**QUÉ DEBES HACER**
a: Responde estas preguntas sobre el fragmento acerca de las ceremonias mágicas:
(i) ¿Por qué el hombre primitivo casi no conoce lo que nosotros llamamos «voluntad»?
(ii) ¿Qué hacemos con la nave al botarla?
(iii) ¿Qué lleva al éxito mejor que la vacilación?
b: Prolonga el fragmento sobre las ceremonias mágicas a partir de su última oración.

**TEXTO EXTRAÍDO**
La complejidad a menudo increíble de esas ceremonias demuestra cuán considerable es el esfuerzo necesario para apartar a la libido de su cauce natural, es decir, de las costumbres cotidianas, derivándola hacia una actividad insólita. El moderno raciocinio cree poder alcanzarlo por un mero acto de voluntad, prescindiendo de todo ceremonial mágico, y precisamente por ello tardó en comprender en su justo sentido las ceremonias primitivas. Si se reflexiona, empero, que el hombre primitivo es mucho más inconsciente que el civilizado, es decir, que está mucho más cerca de ser un mero fenómeno natural que nosotros, y que por eso casi no conoce lo que nosotros llamamos «voluntad», se comprenderá al punto por qué necesita de tales ceremonias complicadas en casos que nosotros resolveríamos con una simple decisión voluntaria. El hombre civilizado es más consciente, es decir, está más domesticado. En el curso de los siglos no sólo hemos logrado domeñar la salvaje naturaleza que nos circunda, sino también aherrojar —¡por lo menos transitoriamente y hasta cierto punto!— nuestro propio salvajismo interior. En todo caso, hemos adquirido una «voluntad», o sea una energía disponible, que quizá no sea muy cuantiosa, pero es mayor que la del hombre primitivo, y por ello ya no necesitamos danzas mágicas para «fortalecernos» al emprender una acción, por lo menos cuando se trata de las más comunes. En cambio, al abordar algo que supera nuestras fuerzas, algo que bien podría salir mal, solemos colocar ceremoniosamente la piedra fundamental munida de la bendición de la Iglesia, «bautizamos» la nave al botarla, nos aseguramos, en caso de guerra, la ayuda de un Dios patriótico, y aun a los seres más fuertes, el miedo les arranca a menudo una jaculatoria. Así, basta la menor incertidumbre para que el complicado ceremonial mágico se reanime con la mayor naturalidad. La ceremonia permite, en efecto, despertar fuerzas emocionales profundas, convertir la convicción en ciega autosugestión, restringir el campo visual de lo psíquico a un punto de mira fijo, sobre el cual se con centra entonces todo el empuje de la vis a tergo inconsciente. Y es evidente que la seguridad lleva al éxito mejor que la vacilación.

**ENTRADAS DE DATOS**
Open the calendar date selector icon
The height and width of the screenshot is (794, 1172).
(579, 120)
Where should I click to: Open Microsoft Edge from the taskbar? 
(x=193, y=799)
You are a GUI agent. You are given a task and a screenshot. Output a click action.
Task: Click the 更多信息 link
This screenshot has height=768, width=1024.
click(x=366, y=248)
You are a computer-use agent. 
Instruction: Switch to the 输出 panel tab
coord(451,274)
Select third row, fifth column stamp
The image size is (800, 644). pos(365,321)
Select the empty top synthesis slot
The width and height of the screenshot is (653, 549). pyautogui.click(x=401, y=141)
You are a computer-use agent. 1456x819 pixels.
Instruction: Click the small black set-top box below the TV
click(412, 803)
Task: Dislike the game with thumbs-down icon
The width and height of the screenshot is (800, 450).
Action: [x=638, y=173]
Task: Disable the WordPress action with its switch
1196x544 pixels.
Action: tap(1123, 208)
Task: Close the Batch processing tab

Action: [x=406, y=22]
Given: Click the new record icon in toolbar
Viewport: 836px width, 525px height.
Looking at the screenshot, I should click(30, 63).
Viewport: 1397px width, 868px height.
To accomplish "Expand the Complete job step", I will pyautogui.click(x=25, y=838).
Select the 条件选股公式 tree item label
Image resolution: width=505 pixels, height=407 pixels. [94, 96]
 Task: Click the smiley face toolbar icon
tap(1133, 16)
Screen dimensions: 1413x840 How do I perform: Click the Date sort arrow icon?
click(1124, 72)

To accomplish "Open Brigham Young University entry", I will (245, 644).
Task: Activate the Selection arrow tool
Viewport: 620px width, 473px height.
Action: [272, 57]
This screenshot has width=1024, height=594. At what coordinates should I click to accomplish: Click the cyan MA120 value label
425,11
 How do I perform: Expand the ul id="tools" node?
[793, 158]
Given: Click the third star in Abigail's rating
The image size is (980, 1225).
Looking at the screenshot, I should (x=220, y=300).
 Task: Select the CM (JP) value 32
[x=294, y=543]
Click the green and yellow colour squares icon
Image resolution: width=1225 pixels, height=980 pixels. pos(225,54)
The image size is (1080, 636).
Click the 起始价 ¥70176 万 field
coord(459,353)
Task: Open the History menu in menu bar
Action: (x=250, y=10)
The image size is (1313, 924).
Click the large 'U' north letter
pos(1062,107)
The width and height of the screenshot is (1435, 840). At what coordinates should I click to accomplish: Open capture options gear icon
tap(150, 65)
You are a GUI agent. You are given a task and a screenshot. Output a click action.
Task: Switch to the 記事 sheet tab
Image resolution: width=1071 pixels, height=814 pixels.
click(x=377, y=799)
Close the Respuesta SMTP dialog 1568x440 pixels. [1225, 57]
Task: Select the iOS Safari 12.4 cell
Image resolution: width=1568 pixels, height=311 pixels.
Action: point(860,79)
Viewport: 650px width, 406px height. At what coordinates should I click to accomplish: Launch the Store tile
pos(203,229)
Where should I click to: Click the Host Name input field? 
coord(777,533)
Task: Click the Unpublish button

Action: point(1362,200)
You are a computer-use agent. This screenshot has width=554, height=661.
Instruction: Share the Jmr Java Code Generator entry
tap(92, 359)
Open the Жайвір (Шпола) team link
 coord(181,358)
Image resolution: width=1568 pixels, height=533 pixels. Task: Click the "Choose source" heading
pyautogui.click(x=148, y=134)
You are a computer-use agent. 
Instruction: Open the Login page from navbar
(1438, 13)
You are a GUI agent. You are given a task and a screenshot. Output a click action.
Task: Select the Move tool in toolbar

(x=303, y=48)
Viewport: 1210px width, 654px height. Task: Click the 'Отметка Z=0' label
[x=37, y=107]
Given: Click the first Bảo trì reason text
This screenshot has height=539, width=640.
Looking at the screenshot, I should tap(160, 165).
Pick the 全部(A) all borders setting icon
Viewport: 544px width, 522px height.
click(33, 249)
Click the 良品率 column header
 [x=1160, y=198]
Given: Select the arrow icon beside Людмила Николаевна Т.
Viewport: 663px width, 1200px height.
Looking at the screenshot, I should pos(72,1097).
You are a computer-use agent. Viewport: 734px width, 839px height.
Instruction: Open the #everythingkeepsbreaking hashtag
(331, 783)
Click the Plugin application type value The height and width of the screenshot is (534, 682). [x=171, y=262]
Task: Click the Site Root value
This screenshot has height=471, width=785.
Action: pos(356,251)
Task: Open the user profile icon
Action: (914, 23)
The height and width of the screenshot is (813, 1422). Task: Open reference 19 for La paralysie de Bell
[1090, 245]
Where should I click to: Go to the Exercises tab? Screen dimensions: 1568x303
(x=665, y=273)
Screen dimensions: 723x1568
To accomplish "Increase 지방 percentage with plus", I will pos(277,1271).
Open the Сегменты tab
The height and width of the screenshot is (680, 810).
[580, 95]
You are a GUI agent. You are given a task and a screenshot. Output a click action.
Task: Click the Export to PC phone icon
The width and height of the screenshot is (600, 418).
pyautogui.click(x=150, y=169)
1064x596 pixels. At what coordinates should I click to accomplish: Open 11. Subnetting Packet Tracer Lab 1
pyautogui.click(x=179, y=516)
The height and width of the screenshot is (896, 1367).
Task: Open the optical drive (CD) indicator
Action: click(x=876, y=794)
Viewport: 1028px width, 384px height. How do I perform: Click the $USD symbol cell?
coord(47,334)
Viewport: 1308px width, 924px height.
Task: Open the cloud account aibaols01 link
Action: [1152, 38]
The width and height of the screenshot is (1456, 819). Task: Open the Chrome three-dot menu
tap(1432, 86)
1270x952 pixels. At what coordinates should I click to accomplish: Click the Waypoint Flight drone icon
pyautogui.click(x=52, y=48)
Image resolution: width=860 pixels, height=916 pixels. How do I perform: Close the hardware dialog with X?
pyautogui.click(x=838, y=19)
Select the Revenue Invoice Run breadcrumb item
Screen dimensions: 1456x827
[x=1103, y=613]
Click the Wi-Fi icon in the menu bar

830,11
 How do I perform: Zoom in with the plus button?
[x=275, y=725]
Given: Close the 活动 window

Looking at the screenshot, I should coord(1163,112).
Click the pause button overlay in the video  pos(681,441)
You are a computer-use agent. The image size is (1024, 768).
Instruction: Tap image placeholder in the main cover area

**EN RESPUESTA**
a:
(i) Porque es mucho más inconsciente que el civilizado y está mucho más cerca de ser un mero fenómeno natural.
(ii) La «bautizamos».
(iii) La seguridad.

b:
d) La formación de símbolos
El símbolo es una máquina psicológica que transforma energía. No nos referimos aquí a un signo, sino al verdadero símbolo. Así, el agujero en la tierra de los watchandis no es el signo del órgano genital femenino, sino un símbolo que representa la idea de la mujer-tierra que ha de ser fecundada. La confusión con la mujer humana significaría una interpretación semiótica del símbolo y perturbaría fatalmente el valor de la ceremonia. Por ello es que los danzantes no deben mirar mujer alguna. La concepción semiótica destruiría la máquina psíquica, tal como si se destruyera la tubería de presión de una turbina por la sola razón de que se trata de una caída de agua muy poco natural, establecida mediante la represión de las condiciones naturales. Lejos de nosotros, por supuesto, pretender que la interpretación semiótica es absurda: ella no sólo es posible, sino también muy cierta, y su eficacia es indiscutible en todos aquellos casos en que sólo se mutila la naturaleza, sin alcanzar al mismo tiempo un rendimiento efectivo de trabajo. Mas la interpretación semiótica se torna absurda cuando se la utiliza en forma exclusiva y esquemática, cuando tergiversa la verdadera naturaleza del símbolo y lo reduce a un mero signo.
El primer rendimiento de trabajo que el hombre primitivo arranca a la energía instintiva por la formación de analogías, es la magia. Una ceremonia tiene carácter mágico cuando no se la lleva a su término hasta el rendimiento efectivo de un trabajo, sino cuando se detiene en la fase de la expectación. En tal caso la energía es derivada hacia un nuevo objeto, creando un nuevo dinamismo, el cual, empero, sólo conserva su carácter mágico mientras no rinda un trabajo efectivo. La ventaja lograda con la ceremonia mágica radica en que el objeto que se acaba de investir adquiere una efectividad potencial con relación a lo psíquico. Su nuevo valor le confiere carácter determinante y creador de representaciones, de modo que atrae y ocupa más o menos permanentemente al espíritu. Prodúcense así ciertos actos que se realizan casi como un juego en el objeto mágico y que por lo común son rítmicos. Un claro ejemplo lo hallamos en ciertos dibujos rupestres sudamericanos, consistentes en trazos grabados profundamente en la más dura roca, y que han sido producidos porque durante siglos enteros los indígenas vuelven a grabar continuamente las mismas líneas en las mismas rocas. El significado de dichos dibujos es apenas interpretable, pero la actividad que ha llevado a su creación es harto significativa[52].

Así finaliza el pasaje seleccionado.